Tuesday, Variety broke the news Walden Media will be liquidating its film library, including its share of the “Chronicles of Narnia” movies. The sale will not include the rights to projects not yet released, but will consist of some forty-six movies. No deal had yet been finalized, but there are reportedly interested potential buyers, and Deloitte is handling the acquisitions. The news was quickly picked up by IMDb and NarniaFans.com.
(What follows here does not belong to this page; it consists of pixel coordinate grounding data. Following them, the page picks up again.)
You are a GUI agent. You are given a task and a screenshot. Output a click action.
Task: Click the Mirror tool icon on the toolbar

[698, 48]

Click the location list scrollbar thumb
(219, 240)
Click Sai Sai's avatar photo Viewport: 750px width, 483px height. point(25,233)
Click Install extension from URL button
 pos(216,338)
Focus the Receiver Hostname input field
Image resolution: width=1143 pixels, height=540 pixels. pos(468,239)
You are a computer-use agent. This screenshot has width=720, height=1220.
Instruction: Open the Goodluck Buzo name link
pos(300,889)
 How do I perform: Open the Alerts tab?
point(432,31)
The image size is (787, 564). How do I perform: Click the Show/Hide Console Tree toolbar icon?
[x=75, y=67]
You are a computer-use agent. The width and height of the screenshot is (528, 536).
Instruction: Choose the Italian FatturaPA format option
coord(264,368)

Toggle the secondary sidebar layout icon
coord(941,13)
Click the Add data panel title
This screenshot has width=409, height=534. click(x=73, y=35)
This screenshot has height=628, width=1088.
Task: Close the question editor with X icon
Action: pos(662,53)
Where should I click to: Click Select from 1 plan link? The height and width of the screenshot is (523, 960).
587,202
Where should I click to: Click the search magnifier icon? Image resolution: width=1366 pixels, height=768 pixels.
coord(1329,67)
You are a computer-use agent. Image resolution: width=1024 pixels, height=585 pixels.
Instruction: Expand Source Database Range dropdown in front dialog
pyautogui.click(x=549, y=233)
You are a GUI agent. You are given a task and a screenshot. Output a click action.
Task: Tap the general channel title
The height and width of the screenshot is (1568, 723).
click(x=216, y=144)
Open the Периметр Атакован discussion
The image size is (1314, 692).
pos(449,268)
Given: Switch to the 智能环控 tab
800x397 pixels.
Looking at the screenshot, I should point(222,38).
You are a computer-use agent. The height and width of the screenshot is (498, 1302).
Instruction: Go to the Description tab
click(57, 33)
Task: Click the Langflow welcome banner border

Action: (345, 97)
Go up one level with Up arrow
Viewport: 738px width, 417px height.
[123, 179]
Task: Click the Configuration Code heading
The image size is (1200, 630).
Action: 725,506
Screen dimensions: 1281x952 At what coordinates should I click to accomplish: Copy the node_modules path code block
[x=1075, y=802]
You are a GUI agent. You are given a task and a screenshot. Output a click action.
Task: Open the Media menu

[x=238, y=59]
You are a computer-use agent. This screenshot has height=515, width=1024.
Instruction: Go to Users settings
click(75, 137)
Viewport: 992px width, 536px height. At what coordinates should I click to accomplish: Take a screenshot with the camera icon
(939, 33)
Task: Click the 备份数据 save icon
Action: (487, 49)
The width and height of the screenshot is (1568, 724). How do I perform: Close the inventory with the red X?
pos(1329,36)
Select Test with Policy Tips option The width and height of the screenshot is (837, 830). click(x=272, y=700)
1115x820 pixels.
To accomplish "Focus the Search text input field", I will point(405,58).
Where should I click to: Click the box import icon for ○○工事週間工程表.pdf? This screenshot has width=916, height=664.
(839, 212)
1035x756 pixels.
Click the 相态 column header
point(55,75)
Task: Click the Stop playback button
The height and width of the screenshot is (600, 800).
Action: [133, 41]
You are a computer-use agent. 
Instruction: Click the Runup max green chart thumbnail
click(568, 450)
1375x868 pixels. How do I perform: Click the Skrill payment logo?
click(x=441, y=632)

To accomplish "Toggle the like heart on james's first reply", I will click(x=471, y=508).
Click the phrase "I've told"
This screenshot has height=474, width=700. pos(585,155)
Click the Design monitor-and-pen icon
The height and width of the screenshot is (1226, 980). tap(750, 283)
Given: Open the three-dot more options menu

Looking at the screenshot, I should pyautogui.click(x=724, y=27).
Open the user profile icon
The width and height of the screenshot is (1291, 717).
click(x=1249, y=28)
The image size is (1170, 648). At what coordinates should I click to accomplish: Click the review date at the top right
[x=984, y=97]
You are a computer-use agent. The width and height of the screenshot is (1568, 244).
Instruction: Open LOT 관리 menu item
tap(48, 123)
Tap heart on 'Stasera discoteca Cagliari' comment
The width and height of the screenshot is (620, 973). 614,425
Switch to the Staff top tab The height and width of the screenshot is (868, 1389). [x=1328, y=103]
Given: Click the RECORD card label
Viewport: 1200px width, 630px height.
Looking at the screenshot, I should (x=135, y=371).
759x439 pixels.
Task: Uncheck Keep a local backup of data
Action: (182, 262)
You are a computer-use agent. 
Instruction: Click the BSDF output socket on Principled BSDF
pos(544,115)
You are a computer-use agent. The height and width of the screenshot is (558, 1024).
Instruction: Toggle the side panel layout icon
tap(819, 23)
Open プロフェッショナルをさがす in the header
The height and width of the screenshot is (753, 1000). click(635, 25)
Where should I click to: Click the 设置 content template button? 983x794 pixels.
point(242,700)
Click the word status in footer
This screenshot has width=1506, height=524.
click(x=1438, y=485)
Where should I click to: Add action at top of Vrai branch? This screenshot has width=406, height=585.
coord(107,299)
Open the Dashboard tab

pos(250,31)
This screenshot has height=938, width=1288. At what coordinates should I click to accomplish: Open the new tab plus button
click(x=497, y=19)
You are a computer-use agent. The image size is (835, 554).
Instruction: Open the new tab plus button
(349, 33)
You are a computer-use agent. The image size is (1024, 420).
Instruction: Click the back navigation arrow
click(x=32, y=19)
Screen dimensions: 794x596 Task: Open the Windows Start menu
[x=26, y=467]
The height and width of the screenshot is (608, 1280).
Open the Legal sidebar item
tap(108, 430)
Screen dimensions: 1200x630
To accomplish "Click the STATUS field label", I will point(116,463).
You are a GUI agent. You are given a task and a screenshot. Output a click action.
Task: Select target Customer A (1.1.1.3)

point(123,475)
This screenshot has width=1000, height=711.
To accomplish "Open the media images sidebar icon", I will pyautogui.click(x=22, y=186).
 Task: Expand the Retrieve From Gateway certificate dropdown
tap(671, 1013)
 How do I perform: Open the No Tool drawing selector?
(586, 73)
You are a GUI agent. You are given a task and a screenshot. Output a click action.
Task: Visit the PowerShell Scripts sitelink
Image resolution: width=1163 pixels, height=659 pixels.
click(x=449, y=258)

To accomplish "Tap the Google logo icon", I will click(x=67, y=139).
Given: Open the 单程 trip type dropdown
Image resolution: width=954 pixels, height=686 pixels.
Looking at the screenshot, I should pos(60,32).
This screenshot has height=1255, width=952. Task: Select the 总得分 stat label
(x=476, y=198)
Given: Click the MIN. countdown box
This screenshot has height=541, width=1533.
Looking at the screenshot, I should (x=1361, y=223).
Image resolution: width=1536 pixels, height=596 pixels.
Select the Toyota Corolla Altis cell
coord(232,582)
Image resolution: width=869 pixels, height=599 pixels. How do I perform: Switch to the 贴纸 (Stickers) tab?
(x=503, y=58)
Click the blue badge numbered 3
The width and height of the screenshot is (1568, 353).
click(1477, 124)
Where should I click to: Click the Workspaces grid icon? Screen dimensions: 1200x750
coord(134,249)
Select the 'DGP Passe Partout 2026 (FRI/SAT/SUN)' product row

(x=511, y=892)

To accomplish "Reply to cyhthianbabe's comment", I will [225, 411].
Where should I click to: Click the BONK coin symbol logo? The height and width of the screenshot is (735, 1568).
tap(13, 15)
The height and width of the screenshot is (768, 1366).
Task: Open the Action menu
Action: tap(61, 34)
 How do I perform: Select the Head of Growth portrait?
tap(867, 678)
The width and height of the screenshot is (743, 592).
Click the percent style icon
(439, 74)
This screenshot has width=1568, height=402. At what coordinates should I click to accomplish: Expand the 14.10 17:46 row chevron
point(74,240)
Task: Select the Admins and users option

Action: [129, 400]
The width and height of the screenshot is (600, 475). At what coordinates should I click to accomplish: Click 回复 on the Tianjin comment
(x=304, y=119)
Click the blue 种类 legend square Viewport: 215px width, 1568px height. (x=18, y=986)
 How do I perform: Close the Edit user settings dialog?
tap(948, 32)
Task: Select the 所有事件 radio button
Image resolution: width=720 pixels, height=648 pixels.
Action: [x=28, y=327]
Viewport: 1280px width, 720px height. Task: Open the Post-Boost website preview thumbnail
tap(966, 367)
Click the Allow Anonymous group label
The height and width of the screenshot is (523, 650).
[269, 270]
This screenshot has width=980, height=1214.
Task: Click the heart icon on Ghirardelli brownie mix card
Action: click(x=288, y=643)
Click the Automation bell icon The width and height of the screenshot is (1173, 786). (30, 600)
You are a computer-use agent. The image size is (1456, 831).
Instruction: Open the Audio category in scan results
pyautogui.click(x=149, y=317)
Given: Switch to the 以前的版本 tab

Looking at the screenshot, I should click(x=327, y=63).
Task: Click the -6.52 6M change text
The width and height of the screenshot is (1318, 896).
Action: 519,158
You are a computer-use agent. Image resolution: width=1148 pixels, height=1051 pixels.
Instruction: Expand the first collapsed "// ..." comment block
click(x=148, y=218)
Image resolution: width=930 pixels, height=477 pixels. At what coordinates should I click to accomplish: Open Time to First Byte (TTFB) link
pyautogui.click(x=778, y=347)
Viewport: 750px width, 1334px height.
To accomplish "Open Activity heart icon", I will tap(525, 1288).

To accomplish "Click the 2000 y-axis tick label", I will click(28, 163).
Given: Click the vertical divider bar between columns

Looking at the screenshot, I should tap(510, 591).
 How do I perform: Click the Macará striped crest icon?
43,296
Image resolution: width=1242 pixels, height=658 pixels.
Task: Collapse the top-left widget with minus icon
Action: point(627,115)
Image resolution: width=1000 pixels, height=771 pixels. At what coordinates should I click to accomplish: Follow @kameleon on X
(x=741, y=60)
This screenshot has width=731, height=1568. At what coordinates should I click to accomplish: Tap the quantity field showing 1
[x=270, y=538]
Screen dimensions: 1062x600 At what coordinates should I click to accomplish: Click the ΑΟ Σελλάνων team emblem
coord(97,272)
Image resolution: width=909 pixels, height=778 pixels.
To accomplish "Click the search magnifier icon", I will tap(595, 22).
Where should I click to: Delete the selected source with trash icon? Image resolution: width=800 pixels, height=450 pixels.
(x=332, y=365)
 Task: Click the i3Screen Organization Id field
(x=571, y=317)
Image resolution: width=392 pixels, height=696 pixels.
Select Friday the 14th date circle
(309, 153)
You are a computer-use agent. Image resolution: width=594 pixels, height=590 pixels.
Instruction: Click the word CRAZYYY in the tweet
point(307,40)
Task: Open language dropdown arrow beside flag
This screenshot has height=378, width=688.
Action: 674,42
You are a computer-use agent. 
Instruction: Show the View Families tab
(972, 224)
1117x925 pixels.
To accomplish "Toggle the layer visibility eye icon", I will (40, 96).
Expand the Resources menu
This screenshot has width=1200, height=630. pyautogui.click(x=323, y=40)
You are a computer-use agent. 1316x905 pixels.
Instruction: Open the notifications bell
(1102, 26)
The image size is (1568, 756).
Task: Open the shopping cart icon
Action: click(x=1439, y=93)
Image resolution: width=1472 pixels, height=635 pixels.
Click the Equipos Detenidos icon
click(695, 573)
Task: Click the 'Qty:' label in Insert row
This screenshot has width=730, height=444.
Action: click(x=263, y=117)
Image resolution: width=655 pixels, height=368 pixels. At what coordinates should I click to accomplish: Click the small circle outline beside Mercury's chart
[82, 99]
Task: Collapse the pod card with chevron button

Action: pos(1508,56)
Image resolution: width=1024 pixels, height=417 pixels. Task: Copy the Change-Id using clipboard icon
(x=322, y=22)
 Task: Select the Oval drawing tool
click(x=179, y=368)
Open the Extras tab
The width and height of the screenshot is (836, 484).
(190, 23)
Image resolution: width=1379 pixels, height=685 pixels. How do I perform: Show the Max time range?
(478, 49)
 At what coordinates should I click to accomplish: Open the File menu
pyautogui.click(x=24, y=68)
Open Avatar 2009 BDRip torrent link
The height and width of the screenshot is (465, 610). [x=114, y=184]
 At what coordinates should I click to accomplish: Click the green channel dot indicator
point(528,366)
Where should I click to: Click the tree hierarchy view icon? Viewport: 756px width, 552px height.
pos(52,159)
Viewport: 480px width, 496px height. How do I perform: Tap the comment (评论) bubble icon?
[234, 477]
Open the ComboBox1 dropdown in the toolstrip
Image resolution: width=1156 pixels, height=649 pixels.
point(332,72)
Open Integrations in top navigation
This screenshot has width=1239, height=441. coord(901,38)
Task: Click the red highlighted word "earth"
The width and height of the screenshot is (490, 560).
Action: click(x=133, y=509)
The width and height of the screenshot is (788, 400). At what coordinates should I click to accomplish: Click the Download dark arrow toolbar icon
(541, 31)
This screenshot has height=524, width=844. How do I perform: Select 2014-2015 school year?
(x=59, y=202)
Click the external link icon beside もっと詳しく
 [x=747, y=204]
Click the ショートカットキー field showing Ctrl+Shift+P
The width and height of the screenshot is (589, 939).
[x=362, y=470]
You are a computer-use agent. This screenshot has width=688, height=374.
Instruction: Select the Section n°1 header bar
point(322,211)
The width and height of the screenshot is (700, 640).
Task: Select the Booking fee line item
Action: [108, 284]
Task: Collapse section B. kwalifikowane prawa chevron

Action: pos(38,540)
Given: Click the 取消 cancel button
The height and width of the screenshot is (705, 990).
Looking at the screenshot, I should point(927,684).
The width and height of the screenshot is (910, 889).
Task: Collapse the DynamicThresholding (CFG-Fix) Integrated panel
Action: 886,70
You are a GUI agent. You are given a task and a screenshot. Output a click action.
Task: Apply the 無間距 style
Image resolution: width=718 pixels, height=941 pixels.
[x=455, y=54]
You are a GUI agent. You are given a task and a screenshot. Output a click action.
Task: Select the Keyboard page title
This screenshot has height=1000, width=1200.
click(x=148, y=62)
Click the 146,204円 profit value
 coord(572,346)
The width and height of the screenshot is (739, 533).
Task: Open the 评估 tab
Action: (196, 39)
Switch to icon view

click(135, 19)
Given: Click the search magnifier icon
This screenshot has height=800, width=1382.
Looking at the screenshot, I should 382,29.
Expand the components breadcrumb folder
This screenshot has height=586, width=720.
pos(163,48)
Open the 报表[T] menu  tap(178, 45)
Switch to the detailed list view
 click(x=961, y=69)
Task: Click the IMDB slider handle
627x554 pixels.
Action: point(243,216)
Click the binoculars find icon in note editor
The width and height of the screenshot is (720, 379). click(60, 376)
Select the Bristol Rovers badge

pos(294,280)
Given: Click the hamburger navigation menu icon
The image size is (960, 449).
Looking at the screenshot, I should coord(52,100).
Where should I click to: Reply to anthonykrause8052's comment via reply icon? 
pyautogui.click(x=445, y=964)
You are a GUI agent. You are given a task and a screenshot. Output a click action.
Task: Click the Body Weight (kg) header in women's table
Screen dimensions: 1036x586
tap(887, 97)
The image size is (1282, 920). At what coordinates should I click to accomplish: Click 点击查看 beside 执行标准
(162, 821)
Walden Media plans to use the proceeds to revitalize its interest in creating films which are still family-friendly, yet should appeal to a wider audience. Walden is currently involved with Universal Pictures in the recently-released “Everest,” and is working with DreamWorks and Disney on “BFG” (Big Friendly Giant), which is slated for release next summer. These films are a change in tactic of Walden, which had stopped creating its own films in 2013, laying off several employees. They had been only co-funding projects proposed by third parties, but hope to create about four films a year starting in 2016.
Walden’s involvement with “The Chronicles of Narnia” began in 2001 when it approached the C. S. Lewis Company about obtaining the rights to adapt films based on the books. In 1993, the rights for the movies had been granted to Paramount Studios. Despite efforts which included an Americanized version, and some pre-production design by Jim Henson’s Creature Shop, the cost of the venture caused Parmount (as well as Disney and Universal) to balk. So the option to make the films expired, allowing Walden to step in as conditions were changing due to the success of the “Lord of the Rings” movies. (See the 2005 New York Times article “The Stepson, the Billionaire and the Walt Disney Co.”)
While Walden’s three Narnia films were box office block busters by normal standards, “Prince Caspian” and “The Voyage of the Dawn Treader” did not meet expectations set by the huge success of “The Lion, the Witch and the Wardrobe.” Walden decided not to use its option to make more films. In 2013, the C. S. Lewis Company made an agreement with the Mark Gordon Company to develop a screenplay for “The Silver Chair,” which is still in the works.
Walden Media has moved on. It remains to be seen if their decision to leave Narnia behind will be regrettable, and how well “The Silver Chair” will do under a new studio. Walden’s “Everest” has struggled at the box office. Time will tell if a Mark Gordon “Silver Chair” will put some life back into the Narnia movies.